圖6 裸鼠種植A549/nm23-H1-shRNA-luc腫瘤細胞后活體成像圖示Fig 6 In vivo imaging of two groups of nude mice after A549/nm23-H1-shRNA-luc cells were implanted into nude mice

圖7 裸鼠種植A549/nm23-H1-shRNA-luc細胞后活體成像所測得的生物發光值Fig 7 The bar chart of bioluminescence values in vivo after A549/nm23-H1-shRNA-luc cells were implanted into nude mice

結合本實驗室的研究方向，我們希望構建出一個高轉移肺癌移植瘤模型。
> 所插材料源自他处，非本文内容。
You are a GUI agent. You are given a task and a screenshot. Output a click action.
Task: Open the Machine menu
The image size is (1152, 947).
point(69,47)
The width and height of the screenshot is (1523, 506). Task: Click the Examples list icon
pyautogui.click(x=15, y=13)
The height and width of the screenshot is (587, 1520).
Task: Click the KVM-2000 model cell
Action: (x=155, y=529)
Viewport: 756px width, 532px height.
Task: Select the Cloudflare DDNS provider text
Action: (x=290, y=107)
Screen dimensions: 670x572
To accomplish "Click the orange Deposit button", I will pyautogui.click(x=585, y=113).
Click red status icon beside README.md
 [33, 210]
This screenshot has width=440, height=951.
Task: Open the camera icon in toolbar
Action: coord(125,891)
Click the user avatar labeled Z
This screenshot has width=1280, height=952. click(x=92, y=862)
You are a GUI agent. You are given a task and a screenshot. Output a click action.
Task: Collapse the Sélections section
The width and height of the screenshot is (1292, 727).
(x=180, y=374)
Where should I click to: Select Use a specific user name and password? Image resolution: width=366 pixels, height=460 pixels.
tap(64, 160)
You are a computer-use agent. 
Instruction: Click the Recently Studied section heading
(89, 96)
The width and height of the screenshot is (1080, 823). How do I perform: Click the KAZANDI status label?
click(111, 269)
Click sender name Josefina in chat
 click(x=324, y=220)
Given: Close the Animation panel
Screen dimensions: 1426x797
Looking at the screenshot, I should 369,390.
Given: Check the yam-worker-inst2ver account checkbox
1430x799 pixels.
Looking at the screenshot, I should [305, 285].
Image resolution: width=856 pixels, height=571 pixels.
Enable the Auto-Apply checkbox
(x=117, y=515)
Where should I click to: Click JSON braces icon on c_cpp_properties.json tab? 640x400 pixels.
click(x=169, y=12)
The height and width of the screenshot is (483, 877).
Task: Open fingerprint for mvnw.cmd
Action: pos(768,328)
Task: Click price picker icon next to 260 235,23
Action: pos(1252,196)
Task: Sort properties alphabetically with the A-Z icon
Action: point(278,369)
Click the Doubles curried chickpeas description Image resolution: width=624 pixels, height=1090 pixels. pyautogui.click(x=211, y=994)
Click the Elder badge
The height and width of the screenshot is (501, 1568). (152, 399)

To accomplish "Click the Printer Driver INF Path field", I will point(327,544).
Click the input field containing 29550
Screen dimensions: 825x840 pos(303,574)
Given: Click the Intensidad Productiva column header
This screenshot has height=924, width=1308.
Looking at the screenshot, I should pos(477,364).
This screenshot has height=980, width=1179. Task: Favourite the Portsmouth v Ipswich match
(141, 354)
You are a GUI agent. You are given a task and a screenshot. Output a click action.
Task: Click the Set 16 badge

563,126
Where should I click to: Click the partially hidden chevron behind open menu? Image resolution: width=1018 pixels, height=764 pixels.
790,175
本研究通過對nm23-H1表達缺失的人肺腺癌細胞株A549/nm23-H1-shRNA進行luc基因標記，構建出能在免疫缺陷的裸鼠體內生長、轉移，并能穩定表達熒光素酶的細胞株A549/nm23-H1-shRNA-luc。本研究體外生物發光檢測結果顯示所篩選的穩定細胞株A549/nm23-H1-shRNA-luc的細胞數和其生物發光強度呈明顯的線性相關，最小可探測到的細胞數為39個，且多次、間斷的細胞體外活體成像數據顯示，隨著傳代和時間的變化，該細胞株的生物發光值無明顯改變（P＞0.05）（圖5）。體內生物發光結果顯示，兩組相同細胞在裸鼠體內所測得的生物發光值的差異無統計學意義（P＞0.05）（圖7）。以上體內外實驗結果無一不證實了我們所構建的A549/nm23-H1-shRNA-luc細胞株是能夠在非選擇條件下穩定、長期地表達熒光素酶的細胞株。這種由活體成像技術所提供的數據，為以后判斷腫瘤生長的大小提供了量化指標，從而為直接用生物發光強度判斷腫瘤細胞在裸鼠體內生長和轉移提供了依據。

下一步筆者將對建立好的nm23-H1表達缺失的肺腺癌移植瘤動物模型進行相關基因靶向治療的研究。通過生物活體成像技術可以對治療后動物體內腫瘤細胞進展變化進行量化以判斷治療效果[17-20]，這為基因治療的研究及發展提供新的方向。